Your answer must be an exact copy of the lines from the one containing "Open the arpeggiator" through the last line of the records below, with no pictures; please include nothing else.
[Opening Task data section]
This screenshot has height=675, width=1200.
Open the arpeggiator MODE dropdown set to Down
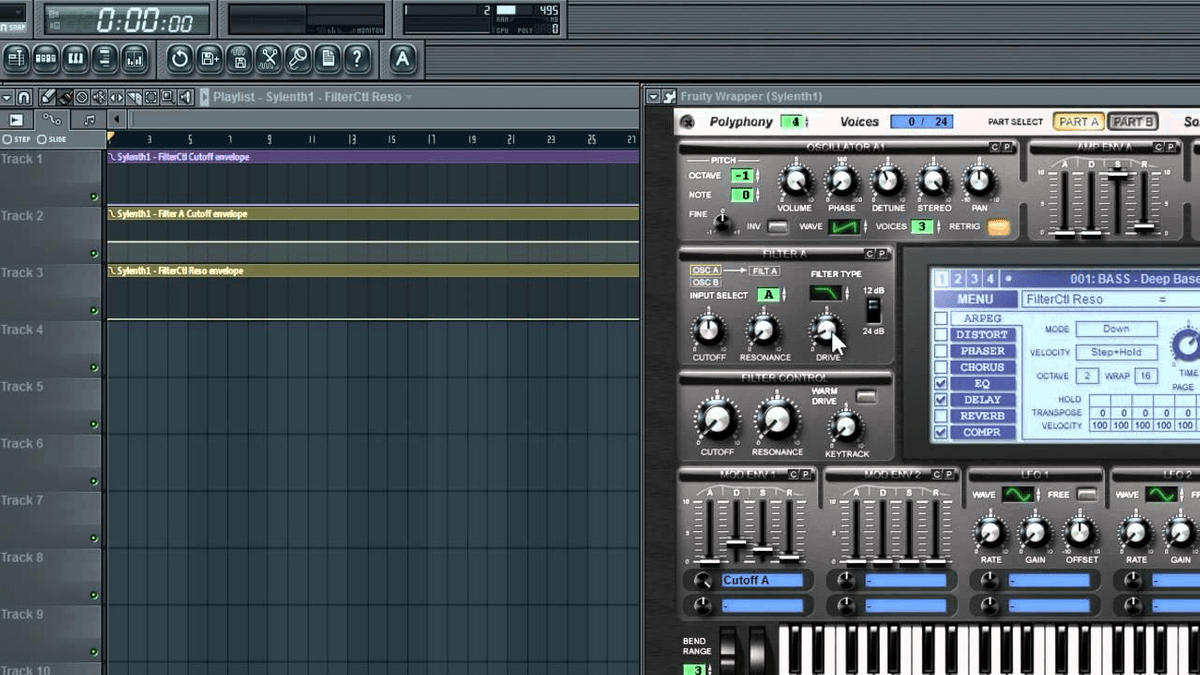(x=1117, y=328)
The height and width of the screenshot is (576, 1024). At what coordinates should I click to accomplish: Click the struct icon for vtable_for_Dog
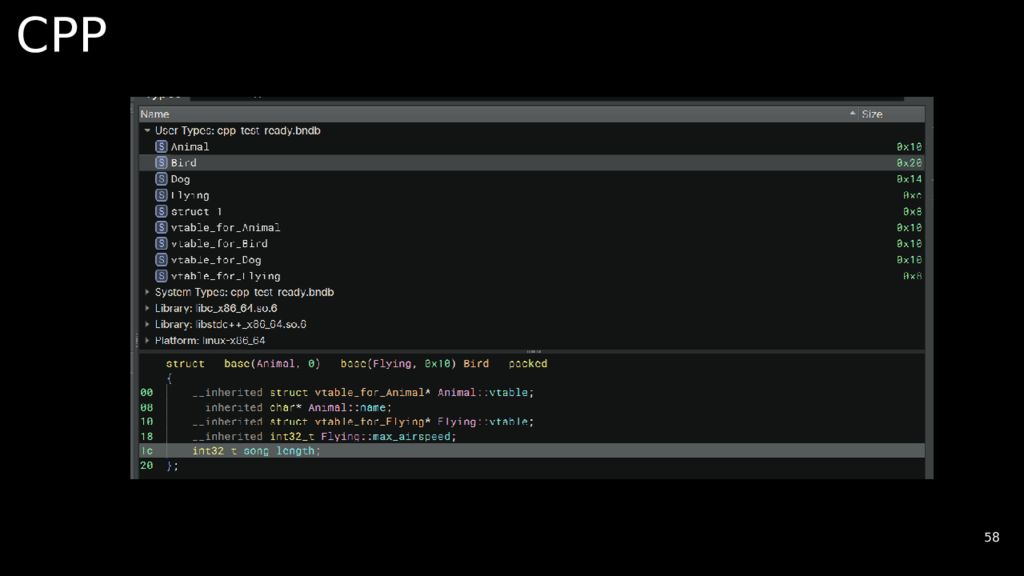pyautogui.click(x=161, y=260)
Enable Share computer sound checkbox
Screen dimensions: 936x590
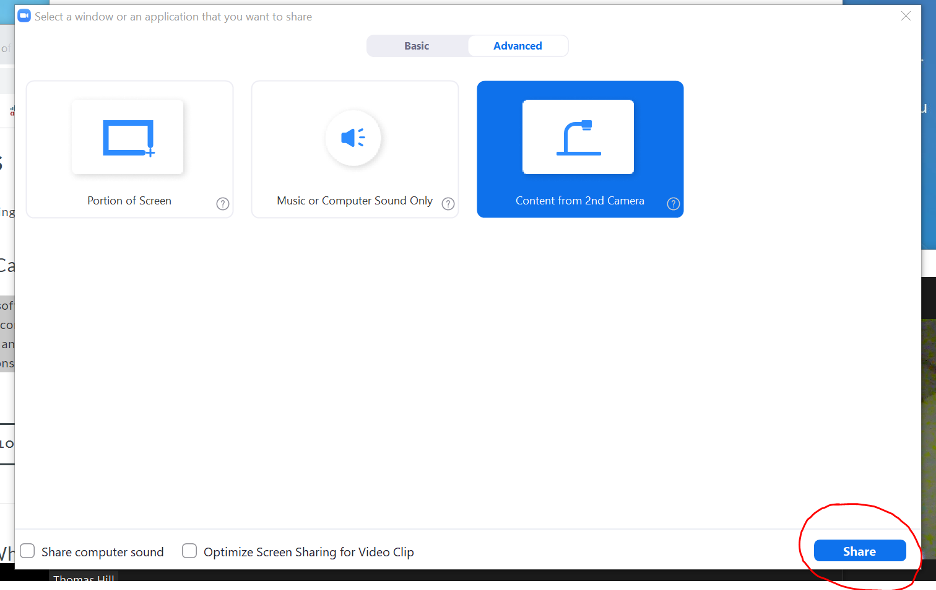click(x=28, y=551)
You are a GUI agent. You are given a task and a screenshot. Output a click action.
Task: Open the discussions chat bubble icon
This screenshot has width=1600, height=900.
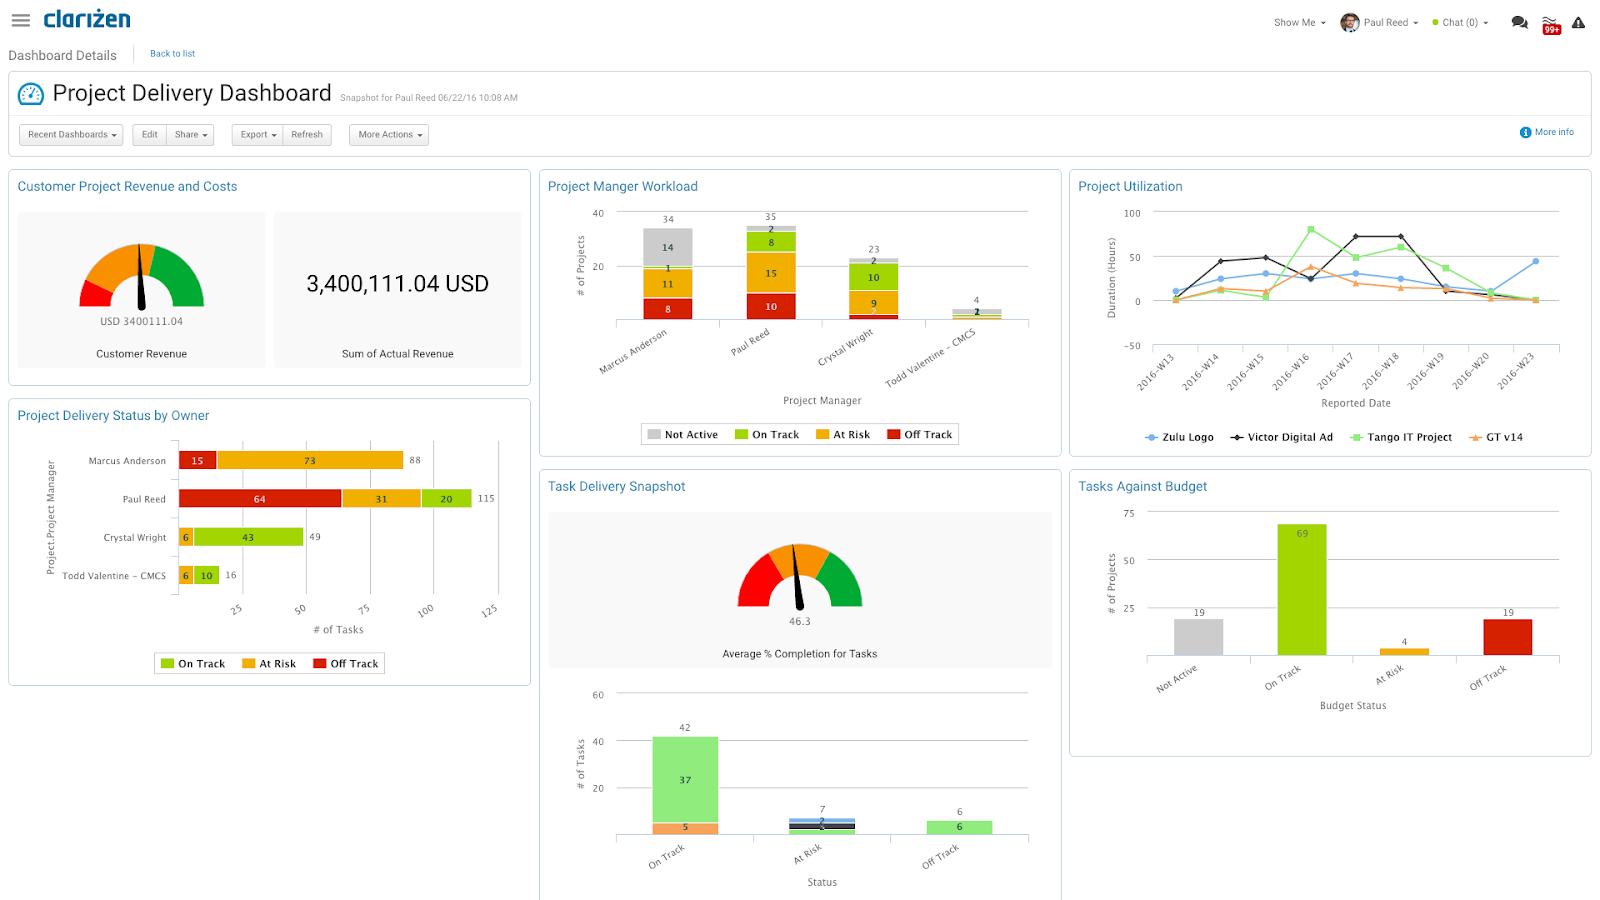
[Closing Task data section]
:: Final answer ::
Open the arpeggiator MODE dropdown set to Down
(x=1117, y=328)
The height and width of the screenshot is (576, 1024). At what coordinates should I click to accomplish: Click the struct icon for vtable_for_Dog
pyautogui.click(x=161, y=260)
Enable Share computer sound checkbox
Screen dimensions: 936x590
click(x=28, y=551)
You are a GUI agent. You are given a task and a screenshot. Output a click action.
Task: Open the discussions chat bubble icon
This screenshot has width=1600, height=900.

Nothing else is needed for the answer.